**Task details**: Please list each line in the data below that contains the word "screenshot".

**Data listing**:
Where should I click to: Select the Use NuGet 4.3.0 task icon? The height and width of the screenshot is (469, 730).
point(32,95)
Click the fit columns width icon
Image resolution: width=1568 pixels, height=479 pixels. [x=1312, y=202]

--

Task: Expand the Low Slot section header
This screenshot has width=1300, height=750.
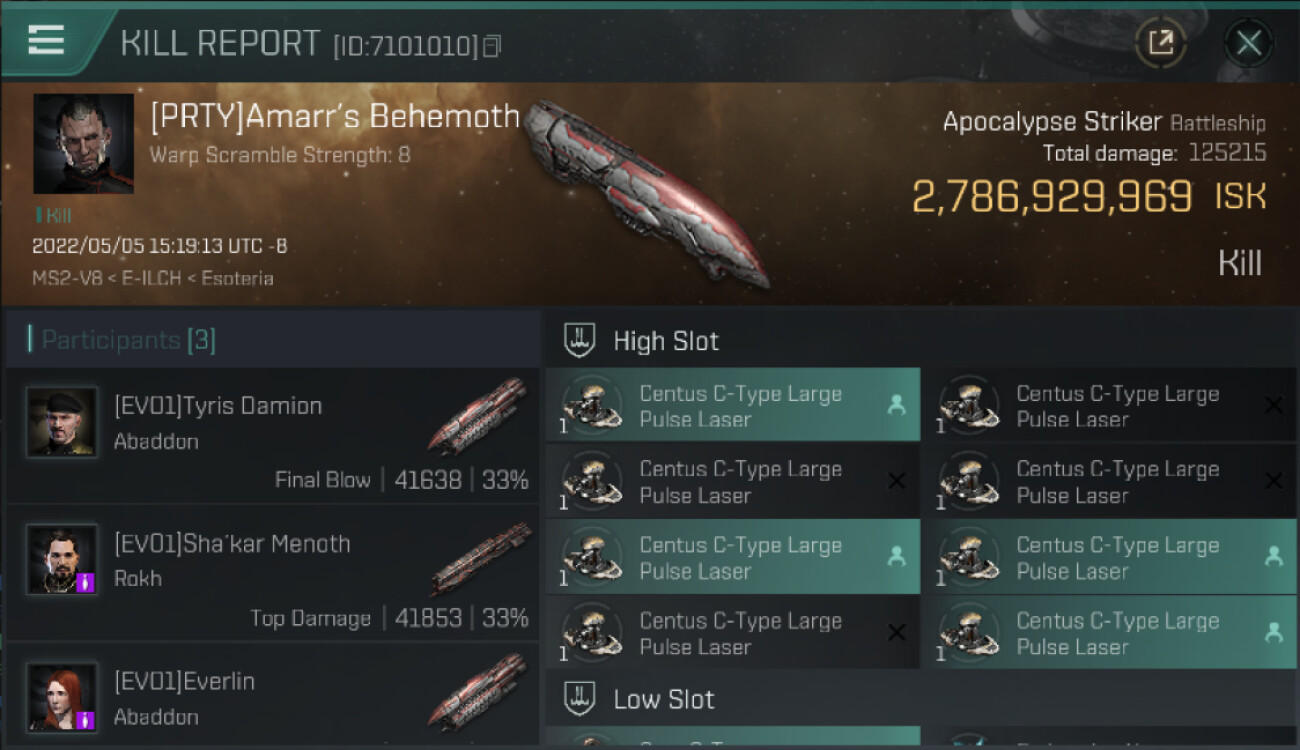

...

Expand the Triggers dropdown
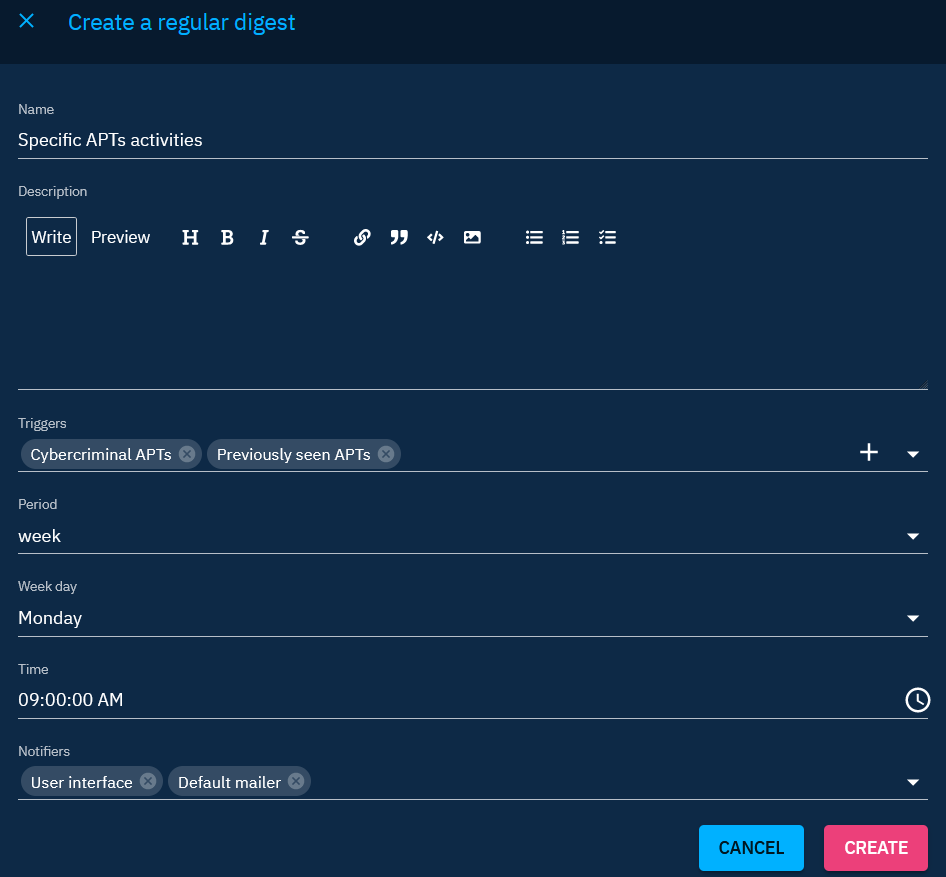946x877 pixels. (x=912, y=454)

**Solution to this task**:
Where should I click to: Select the Use NuGet 4.3.0 task icon? The height and width of the screenshot is (469, 730).
This screenshot has width=1300, height=750.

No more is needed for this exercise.